Someone took exception to the above statement claiming we were all pretty similar. I suggested that was not the case from my point of view, which was countered by another voice saying well, we probably all voted remain . . . (or something to that effect). Mary’s writing rescues us from the reductive and not-quite-rigorous morass of half thoughts that intermingled in that late moment when a group discussion was just taking shape. It was a moment when we might take stock of what had happened during the day if there were any among us with enough focus left to find a thread through it. It was more like turning up earth in service of future growth rather than fashioning fully formed conclusions on the day. A little time and germination will no doubt pull some thoughts together. Mary’s writing helps in that regard.

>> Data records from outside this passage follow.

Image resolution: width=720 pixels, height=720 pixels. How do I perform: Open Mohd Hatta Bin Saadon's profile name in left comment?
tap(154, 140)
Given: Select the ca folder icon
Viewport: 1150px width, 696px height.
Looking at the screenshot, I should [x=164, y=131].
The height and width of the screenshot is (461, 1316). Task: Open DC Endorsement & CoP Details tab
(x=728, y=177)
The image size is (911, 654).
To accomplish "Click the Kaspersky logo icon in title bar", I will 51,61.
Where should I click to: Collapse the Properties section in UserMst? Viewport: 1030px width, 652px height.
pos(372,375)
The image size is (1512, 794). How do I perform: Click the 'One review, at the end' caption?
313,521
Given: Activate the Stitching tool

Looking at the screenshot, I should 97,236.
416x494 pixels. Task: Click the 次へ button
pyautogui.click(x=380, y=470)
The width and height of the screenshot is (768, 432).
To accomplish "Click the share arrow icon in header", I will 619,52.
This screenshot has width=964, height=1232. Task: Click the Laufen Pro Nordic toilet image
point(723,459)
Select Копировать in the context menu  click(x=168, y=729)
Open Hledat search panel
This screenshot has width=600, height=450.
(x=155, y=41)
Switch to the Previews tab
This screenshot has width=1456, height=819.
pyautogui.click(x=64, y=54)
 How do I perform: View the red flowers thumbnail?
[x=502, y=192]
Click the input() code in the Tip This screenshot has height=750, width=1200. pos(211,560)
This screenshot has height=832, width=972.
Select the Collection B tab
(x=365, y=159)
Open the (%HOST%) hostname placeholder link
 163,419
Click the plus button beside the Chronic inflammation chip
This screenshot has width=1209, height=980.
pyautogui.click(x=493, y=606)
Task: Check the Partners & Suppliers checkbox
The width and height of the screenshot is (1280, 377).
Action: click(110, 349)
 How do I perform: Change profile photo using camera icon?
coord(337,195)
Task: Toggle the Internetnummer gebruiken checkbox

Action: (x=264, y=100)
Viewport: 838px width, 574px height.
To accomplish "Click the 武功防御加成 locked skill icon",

Mary’s questions sparked by her attention to the way things proceeded through that first day reads as a rigorous questioning of method, intention, or procedure and points to a climate of attention that coheres in a room of people examining their own practices one after another, in pairs, all day long. It also makes a kind of coded message which reads one way to the people who had been present for the day and another to those readers who weren’t there. And within those two categories of reader (the one from inside the symposium day and the one from outside), the open weave of it allows meaning to be constructed in collaboration with the various positions and preoccupations of readers from both audiences. It both guides and conforms, clarifies and confounds. These are questions we all benefit from answering no matter where we are and no matter what we are doing.
from Questions about Two Fold
by Mary Paterson
How do you know?
What shape do they make with their absence?
Will you start again when they get here?
Will you feel complete?
Will you feel better?
What’s your position?
Who is your opposite?
Who is your complement?
What does your reflection say back to you from the mirror?
Be honest: how long do you like to spend talking to yourself in the mirror?
And how long would you like to do it if no-one was watching? And how long would you like to do it if you could guarantee that people were watching, avidly, in silence, and theorising it later on in company as the performance of an alter ego?
What kind of moral licence could you achieve from dividing up your psyche into the other versus the self, the organised versus the active, the repressed versus the carnivalesque, the curator versus the artist?
What authority do you have when you give yourself a job title?
Is ‘collaborator’ a job title? Is ‘partner’? Is ‘scientist’? Is ‘dyad’?
Is it a compliment?
What’s your word for it?
Relatively speaking: what’s your position?
What’s your super-position?
How do you know you’re not missing any information?
How do you know you’re not drowning in misunderstanding?
What kinds of freedoms could you achieve when you know that entanglement is not to do with ignorance, but to do with randomness?
How do you know?
(read the entire piece here)
Mary Paterson’s response was written for and delivered on the second day of TwoFold: the particularities of working in pairs, a symposium hosted by Birkbeck Centre for Contemporary Theatre and Camden People’s Theatre as part of TwoFold, Haranczak/Navarre’s festival of duet performance (March 2017). The symposium was followed by two weekends of duet performances at Chisenhale Dance Space (London).